When you don't know how to set secrets, please refer to [Managing Workflow Secret](https://docs.treasuredata.com/articles/pd/about-workflow-secret-management)

### Personal Access Token Authentication (Default)

* **databricks.pat**: STRING
The Databricks Personal Access Token to use for authentication. Use this when `authentication_method: pat` is specified.

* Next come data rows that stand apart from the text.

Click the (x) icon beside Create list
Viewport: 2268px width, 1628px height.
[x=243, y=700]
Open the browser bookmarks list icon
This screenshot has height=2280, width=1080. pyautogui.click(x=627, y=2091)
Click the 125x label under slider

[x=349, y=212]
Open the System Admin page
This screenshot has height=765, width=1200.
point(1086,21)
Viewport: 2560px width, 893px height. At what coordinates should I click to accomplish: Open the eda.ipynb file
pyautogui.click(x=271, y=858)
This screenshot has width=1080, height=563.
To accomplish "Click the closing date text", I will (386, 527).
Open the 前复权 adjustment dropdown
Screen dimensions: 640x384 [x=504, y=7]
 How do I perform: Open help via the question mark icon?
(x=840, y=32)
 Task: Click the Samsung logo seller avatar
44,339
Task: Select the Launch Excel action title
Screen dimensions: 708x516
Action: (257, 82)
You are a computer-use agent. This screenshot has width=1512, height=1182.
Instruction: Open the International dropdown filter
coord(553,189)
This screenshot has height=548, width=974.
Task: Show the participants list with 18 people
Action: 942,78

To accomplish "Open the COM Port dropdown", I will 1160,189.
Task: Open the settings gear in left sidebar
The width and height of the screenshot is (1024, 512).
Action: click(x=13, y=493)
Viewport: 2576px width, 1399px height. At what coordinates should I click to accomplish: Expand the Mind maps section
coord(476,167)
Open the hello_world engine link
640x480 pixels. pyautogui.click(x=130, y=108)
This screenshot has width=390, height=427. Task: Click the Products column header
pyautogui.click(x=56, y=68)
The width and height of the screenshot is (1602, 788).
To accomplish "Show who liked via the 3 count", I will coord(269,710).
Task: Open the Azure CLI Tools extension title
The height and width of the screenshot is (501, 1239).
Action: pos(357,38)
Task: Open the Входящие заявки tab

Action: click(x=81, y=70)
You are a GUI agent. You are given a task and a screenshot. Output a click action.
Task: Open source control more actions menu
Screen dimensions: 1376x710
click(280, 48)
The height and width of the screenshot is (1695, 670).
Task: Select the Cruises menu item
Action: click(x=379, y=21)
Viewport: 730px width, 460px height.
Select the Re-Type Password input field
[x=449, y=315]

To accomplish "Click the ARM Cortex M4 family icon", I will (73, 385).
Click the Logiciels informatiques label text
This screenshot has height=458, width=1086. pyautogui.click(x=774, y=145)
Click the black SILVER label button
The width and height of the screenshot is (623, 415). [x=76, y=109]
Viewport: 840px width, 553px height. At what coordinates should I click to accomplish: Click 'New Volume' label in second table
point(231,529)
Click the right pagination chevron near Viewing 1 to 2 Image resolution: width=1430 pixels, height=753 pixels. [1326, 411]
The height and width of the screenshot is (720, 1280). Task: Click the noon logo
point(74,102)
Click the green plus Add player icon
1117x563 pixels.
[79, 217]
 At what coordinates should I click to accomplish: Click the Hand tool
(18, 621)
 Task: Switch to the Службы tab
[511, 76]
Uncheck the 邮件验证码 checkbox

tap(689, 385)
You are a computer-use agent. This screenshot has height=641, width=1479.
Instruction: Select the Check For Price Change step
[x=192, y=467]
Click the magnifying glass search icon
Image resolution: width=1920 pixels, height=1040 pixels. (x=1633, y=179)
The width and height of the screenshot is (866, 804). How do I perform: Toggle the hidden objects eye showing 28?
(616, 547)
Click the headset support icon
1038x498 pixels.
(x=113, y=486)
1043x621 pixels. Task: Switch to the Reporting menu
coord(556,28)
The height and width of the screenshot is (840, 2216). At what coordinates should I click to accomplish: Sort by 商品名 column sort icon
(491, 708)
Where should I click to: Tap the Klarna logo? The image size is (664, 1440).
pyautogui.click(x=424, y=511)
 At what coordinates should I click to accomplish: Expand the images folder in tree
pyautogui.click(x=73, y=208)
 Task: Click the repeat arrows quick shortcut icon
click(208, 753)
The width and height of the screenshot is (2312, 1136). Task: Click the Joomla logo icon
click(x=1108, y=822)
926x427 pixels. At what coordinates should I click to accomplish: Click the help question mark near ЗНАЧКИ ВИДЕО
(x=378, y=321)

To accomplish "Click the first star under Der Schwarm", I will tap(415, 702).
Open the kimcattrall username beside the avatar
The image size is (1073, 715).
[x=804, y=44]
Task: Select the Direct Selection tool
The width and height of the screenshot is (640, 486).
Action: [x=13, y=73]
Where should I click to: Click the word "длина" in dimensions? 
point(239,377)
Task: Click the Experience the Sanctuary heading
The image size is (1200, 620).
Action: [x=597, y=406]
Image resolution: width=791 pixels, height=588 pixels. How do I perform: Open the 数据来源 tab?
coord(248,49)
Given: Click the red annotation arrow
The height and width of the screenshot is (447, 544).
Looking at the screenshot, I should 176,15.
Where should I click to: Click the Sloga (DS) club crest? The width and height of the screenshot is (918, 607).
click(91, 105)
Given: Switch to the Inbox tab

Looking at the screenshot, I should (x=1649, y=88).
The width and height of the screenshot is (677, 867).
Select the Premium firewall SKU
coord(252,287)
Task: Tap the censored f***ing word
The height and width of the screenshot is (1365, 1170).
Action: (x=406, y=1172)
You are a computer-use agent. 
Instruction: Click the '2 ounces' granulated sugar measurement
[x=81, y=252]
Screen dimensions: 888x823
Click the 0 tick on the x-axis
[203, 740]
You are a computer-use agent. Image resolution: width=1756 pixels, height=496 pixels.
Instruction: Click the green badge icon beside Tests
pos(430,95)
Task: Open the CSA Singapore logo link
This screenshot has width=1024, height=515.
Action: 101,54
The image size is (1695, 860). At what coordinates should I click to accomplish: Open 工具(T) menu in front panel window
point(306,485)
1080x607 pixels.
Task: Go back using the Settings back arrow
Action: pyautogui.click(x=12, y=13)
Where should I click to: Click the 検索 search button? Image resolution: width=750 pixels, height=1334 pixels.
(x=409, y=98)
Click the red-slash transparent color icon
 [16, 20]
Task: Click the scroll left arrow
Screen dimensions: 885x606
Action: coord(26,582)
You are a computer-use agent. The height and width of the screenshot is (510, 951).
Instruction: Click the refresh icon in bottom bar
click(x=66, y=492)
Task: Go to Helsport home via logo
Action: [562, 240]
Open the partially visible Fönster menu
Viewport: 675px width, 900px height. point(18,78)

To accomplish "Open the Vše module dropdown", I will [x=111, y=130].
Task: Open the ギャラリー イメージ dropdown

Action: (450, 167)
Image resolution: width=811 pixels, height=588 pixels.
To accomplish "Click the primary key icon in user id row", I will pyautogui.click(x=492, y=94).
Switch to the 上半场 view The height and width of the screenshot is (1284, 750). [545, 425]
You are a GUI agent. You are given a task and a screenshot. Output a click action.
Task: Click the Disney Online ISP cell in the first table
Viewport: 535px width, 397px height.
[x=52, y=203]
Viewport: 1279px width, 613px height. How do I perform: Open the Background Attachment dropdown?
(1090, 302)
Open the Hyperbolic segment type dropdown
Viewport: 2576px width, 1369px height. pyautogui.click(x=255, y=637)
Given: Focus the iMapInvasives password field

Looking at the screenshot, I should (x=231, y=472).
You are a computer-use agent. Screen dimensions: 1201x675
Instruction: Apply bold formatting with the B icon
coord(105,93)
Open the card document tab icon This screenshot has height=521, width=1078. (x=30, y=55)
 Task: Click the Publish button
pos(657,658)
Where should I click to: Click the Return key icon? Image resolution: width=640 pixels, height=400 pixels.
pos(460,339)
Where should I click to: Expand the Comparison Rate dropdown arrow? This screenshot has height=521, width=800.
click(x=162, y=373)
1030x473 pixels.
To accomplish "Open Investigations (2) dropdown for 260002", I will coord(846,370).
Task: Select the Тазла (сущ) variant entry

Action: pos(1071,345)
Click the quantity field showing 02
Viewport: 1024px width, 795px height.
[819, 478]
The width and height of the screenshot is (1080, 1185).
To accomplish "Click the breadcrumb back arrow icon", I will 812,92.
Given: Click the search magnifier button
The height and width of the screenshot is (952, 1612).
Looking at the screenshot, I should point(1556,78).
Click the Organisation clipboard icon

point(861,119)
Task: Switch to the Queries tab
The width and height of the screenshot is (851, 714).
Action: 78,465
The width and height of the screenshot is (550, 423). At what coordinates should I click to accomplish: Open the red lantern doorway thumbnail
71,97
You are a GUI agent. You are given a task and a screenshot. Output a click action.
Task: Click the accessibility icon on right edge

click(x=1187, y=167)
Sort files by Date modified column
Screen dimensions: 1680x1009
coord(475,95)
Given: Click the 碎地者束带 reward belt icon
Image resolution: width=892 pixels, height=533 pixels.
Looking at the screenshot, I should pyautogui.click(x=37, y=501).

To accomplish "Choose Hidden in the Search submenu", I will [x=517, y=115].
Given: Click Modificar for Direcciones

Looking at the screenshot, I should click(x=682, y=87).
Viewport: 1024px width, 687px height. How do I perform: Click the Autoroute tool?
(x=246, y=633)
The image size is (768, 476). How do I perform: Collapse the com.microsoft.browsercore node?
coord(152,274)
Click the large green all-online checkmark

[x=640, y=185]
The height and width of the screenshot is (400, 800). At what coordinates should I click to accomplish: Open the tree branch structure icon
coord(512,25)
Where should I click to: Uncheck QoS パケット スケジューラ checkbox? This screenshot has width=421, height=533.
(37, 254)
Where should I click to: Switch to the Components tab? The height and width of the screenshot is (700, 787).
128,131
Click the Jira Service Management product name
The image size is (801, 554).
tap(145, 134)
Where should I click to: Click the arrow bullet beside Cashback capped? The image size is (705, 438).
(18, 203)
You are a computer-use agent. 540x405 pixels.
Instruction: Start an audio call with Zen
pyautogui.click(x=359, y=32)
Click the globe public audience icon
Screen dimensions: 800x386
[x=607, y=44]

### OAuth Authentication M2M

* **databricks.client_id**: STRING
* **databricks.client_secret**: STRING
OAuth client credentials for Databricks authentication. Use these when `authentication_method: oauth` is specified.


## Options

* **databricks>**: FILE.sql
Path to a query template file. This file can contain `${...}` syntax to embed variables.
Examples:


```
  databricks>: queries/my_query.sql
```

* **statement**: STRING
The SQL statement to be executed. Use this to specify the SQL statement inline instead of using a file. This parameter can contain `${...}` syntax to embed variables.
Examples:


```
  statement: select current_version()
```

* **host**: STRING
The hostname of your Databricks workspace (without https://). *Required*.
Examples:


```
  host: my-workspace.cloud.databricks.com
```

* **warehouse_id**: STRING
The ID of the SQL warehouse to use for query execution. *Required*.
Examples:


```
  warehouse_id: abc123def456ghi789
```

* **catalog**: STRING
The catalog to use for the query. If not specified, uses the warehouse's default catalog.
Examples:


```
  catalog: my_catalog
```

* **schema**: STRING
The schema to use for the query. If not specified, uses the warehouse's default schema.
Examples:


```
  schema: my_schema
```

* **authentication_method**: pat | oauth
The authentication method to use. *Default*: `pat`.
Examples:


```
  authentication_method: pat
```


```
  authentication_method: oauth
```

* **parameters**: LIST
List of parameters to bind to the query using Databricks parameter binding syntax (`:parameter_name`). Each parameter must have `name` and `value` fields, with an optional `type` field.
**Required fields**:
  - `name`: Parameter name (must match the `:parameter_name` in your SQL)
  - `value`: Parameter value as a string
**Optional fields**:
  - `type`: Parameter type hint. If it is not specified, STRING is used. Please refer to [Databricks documentation](https://docs.databricks.com/aws/en/sql/language-manual/sql-ref-datatypes) for supported types.
Examples:


```
  parameters:
    - name: user_id
      value: "12345"
      type: STRING
    - name: min_score
      value: "100"
      type: INT
    - name: is_active
      value: "true"
      type: BOOLEAN
```

* **store_last_results**: BOOLEAN
Whether to store the results of the SQL statement in the store params. *Default*: `false`.
If true, the first row of the result set is stored in the `databricks.last_results` parameter as an object, where column names serve as the keys. Individual column values can be accessed using `${databricks.last_results.column_name}` syntax.
Examples:


```
  store_last_results: true
```

* **_timeout**: DURATION
The maximum time to wait for the task to complete before timing out. The statement execution is canceled if the timeout is reached.
Examples:


```
  _timeout: 30m
```

## Output parameters

* **databricks.last_statement.id**
The statement ID of the executed query.
Examples:


```
  01f0b498-9c6e-1b84-80a6-d4216951d152
```

* **databricks.last_statement.num_records**
The number of records returned by the query.
Examples:


```
  1523
```

* **databricks.last_results**
The first row of the query results as an object. This is only set when `store_last_results: true` is specified.
For example, if the query `select count(*) AS total_count from my_table` returns a single row with a column named `total_count`, you can access it as `${databricks.last_results.total_count}`.


## Limitations

The operator uses the [Databricks REST API - Statement Execution](https://docs.databricks.com/api/workspace/statementexecution)

The **databricks>** operator does not support multiple statements in a single task. Each query should contain only one SQL statement due to Databricks limitation.

If `store_last_results: true` is specified, the size of first row must be less than 4MiB and each column must be less than 1MiB. Otherwise, the task will fail.